Copy nothing but the lines from the one containing "You are a computer-use" through the last line of the entries below, exactly as written and without pictures.
WORKING DATA: Begin
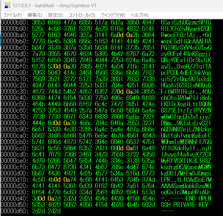Click the ASCII text 'odGxlc3MuaHRiAQ='
Viewport: 223px width, 216px height.
click(186, 192)
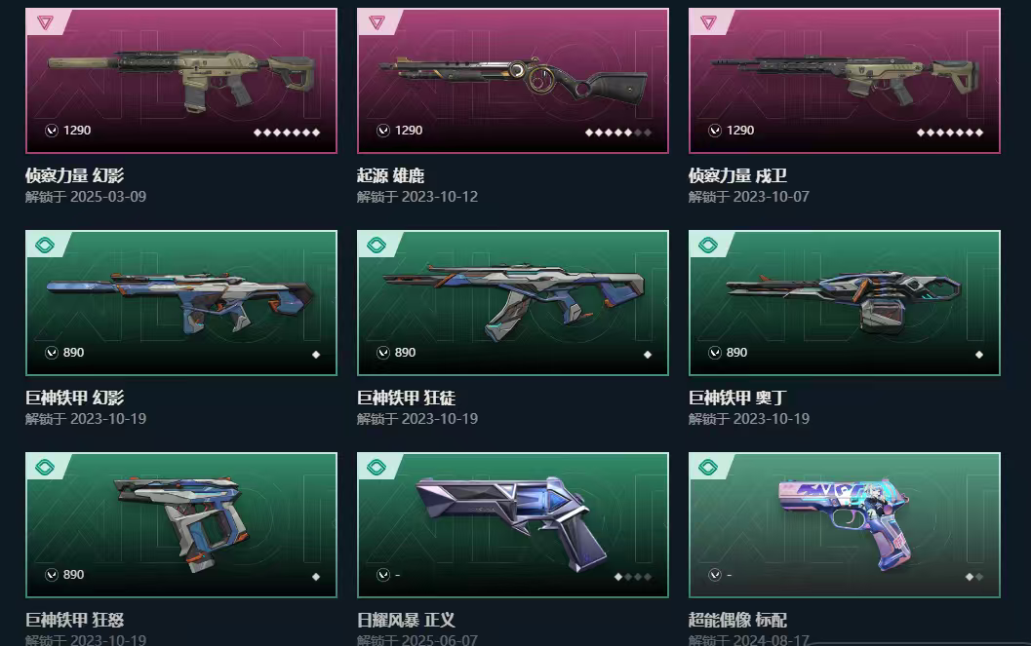Select the 超能偶像 标配 pistol skin image
This screenshot has height=646, width=1031.
pos(845,525)
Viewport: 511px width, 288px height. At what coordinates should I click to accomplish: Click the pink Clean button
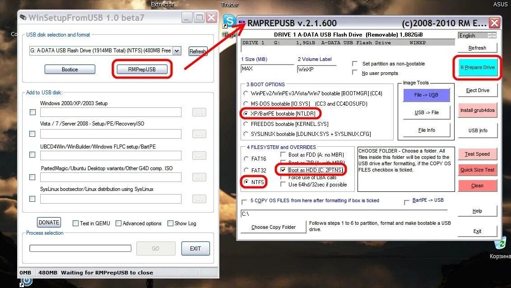[x=477, y=186]
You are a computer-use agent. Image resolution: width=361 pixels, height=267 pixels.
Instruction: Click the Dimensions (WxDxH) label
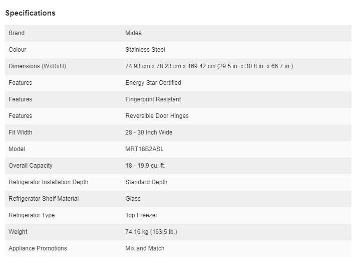click(37, 66)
WORKING DATA: End
**ANSWER AREA**
You are a computer-use agent. Image resolution: width=361 pixels, height=267 pixels.
Instruction: Click the Dimensions (WxDxH) label
click(37, 66)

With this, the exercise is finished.